Messico

“Echoes of a Land”

 

Uno spazio molto ordinato presenta una teoria di strutture metalliche -realizzate in assonanza con quelle originali dell’edificio- che portano straordinari pannelli/modelli in pietra. Queste ampie pareti offrono lo spazio per lo scorrere della narrazione, fatta di contrasti e vulnerabilità permanenti che caratterizzano il territorio del paese.

Vengono presentati la geografia del Messico e lo spazio dell’architettura, visto come dimensione immaginaria dello spazio fisico. “Echoes of a Land”, grazie all’uso della pietra e dei murales, mostra un paese che si impegna a trovare soluzioni per i problemi di povertà e di educazione, ma che è parimenti impegnato nella ricerca di un’architettura di qualità.
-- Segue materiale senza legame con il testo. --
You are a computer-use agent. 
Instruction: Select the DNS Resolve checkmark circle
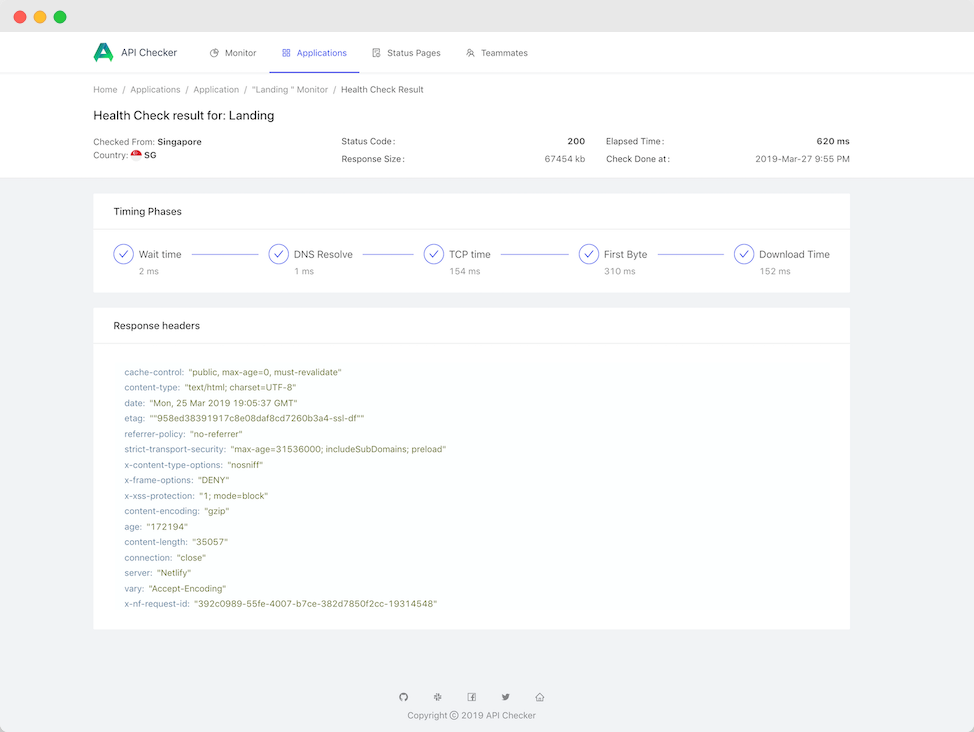point(279,254)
Una call aperta ha selezionato 21 progetti sul tema che qui vengono presentati. La descrizione del territorio -fondamentale il riferimento alle visualizzazioni geografiche di Alexander von Humboldt– sottolinea come i doni della natura, piccoli e quasi impercettibili, entrino come materia dell’architettura e dello spazio abitato. Seguendo il pensiero della curatrice, Gabriela Etchegaray, i portali che costruiscono l’esposizione “sono l’eco di un territorio che rivela sequenze composte di un dialogo tra parti in cui i fenomeni naturali, formazioni geografiche ed infrastrutture sono tutte unite in un unico ininterrotto dialogo”.